Section 3.2 Authorization; Enforceability. Seller has the requisite corporate power and authority to conduct its business, to own the Purchased Assets and to own, lease and operate its other properties, as presently conducted, owned or leased, and is duly qualified to do business in each jurisdiction in which the nature of its business or the location of its assets requires it to be so qualified. Seller has the requisite corporate power and authority to execute and deliver this Agreement and each Seller Document, to consummate the transactions contemplated hereby and thereby and to perform its obligations hereunder and thereunder. The execution, delivery and performance of this Agreement and the other Seller Documents and the consummation of the transactions contemplated hereby and thereby have been duly and validly authorized and approved by all requisite corporate action on the part of Seller, and no other authorization on the part of Seller (apart from the required approvals listed in Schedule 3.3 that are provided for in this Agreement) is necessary to authorize this Agreement or the other Seller Documents. This Agreement and each of the other Seller Documents have been, or in the case of Seller Documents delivered on the Closing Date, will be as of the Closing Date, duly and validly executed and delivered by Seller and constitutes, or in the case of Seller Documents delivered on the Closing Date, will constitute as of the Closing Date, its valid and binding obligation, enforceable against it in accordance with its terms, subject to applicable bankruptcy, insolvency, moratorium or other similar Laws relating to or affecting creditors’ rights generally or general principles of equity.

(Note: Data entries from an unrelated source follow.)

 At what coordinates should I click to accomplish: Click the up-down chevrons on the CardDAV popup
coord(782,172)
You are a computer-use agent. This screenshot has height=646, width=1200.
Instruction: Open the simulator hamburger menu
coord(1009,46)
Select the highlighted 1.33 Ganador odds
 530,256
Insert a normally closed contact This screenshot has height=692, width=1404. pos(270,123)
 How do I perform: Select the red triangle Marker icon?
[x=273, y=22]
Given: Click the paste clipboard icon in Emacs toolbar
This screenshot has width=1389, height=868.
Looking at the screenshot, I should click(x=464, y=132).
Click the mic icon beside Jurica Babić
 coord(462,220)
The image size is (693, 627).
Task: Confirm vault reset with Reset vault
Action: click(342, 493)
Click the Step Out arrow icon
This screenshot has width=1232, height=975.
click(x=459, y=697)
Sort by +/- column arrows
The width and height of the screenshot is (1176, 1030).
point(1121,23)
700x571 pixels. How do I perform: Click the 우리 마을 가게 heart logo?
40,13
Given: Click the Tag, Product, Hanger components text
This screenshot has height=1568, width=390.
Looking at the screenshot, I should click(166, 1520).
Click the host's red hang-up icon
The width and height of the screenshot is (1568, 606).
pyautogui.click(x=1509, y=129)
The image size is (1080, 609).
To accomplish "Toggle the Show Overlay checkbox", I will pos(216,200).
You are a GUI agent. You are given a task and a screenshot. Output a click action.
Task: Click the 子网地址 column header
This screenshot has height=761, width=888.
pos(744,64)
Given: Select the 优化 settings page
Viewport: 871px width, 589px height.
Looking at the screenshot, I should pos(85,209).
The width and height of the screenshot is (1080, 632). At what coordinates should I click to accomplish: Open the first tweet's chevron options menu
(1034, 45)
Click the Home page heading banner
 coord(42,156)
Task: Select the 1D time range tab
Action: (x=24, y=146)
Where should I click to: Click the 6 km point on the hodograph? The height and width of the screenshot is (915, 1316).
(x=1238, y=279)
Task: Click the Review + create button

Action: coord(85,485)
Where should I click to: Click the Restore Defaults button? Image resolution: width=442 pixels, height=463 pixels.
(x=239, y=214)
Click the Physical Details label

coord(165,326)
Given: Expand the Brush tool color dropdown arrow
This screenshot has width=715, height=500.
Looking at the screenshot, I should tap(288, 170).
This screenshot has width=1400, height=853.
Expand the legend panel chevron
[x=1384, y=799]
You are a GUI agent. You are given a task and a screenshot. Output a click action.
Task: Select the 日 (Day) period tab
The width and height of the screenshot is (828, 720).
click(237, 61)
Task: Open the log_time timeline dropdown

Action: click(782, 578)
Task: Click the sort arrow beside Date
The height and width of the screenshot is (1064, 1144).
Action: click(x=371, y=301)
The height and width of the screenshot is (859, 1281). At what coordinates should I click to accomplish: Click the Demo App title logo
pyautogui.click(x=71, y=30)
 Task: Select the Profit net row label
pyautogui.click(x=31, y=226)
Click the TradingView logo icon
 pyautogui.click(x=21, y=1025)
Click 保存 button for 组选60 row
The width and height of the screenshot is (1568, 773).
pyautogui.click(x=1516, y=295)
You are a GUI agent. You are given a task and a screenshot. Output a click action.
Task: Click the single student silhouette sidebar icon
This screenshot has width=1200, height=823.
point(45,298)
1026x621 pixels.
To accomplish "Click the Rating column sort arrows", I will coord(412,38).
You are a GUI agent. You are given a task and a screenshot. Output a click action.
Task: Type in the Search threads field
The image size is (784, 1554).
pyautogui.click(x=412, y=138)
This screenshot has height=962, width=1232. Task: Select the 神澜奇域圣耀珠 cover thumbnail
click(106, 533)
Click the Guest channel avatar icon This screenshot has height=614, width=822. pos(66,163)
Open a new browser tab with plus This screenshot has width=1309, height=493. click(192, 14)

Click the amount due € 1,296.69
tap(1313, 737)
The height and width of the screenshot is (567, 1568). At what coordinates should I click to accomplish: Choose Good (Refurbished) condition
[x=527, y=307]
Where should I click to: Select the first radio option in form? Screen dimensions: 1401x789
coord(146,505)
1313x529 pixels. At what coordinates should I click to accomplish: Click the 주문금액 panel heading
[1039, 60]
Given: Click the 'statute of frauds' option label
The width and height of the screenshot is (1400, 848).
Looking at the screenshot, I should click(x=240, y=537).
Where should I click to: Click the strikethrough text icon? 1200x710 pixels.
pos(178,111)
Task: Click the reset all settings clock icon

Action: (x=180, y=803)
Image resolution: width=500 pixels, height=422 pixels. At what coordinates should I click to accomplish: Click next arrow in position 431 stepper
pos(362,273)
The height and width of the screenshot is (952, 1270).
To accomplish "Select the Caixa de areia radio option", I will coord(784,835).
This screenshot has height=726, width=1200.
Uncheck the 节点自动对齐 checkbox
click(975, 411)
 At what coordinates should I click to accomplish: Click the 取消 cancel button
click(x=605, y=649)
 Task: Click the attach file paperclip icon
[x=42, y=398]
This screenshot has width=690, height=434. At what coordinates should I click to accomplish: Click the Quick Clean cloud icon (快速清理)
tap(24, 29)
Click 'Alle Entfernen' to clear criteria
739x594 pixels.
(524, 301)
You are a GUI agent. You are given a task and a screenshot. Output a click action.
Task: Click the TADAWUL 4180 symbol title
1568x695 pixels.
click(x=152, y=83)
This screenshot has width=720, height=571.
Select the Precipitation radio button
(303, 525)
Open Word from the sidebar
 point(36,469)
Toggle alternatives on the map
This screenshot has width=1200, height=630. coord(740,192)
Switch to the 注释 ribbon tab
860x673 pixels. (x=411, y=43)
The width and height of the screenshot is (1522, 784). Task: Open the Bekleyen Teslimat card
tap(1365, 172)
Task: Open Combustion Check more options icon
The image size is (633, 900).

Section 3.3 No Conflict. The execution, delivery and performance of this Agreement and the other Seller Documents by Seller and the consummation of the transactions contemplated hereby and thereby by Seller, assuming all required filings, consents, approvals, authorizations and notices required to be made, given or obtained by Seller that are set forth on Schedule 3.3 (collectively, the “Seller Approvals”) have been so made, given or obtained, do not and will not:
(a) conflict with or result in a violation of any provision of the Organizational Documents of Seller;
(b) violate any Law applicable to Seller or require any filing with, consent, approval or authorization of, or notice to, any Governmental Authority, except for any post-consummation filings required by any applicable Governmental Authority;
(c) require any consent under, constitute (with or without notice or lapse of time or both) a material default under, result in any material breach or violation of, or give any Person any rights of termination, acceleration or cancellation of, any Contract to which Seller is a party or any of its respective assets, properties or businesses is bound; or
(d) result (with or without notice or lapse of time or both) in the creation of any Lien on the Purchased Assets.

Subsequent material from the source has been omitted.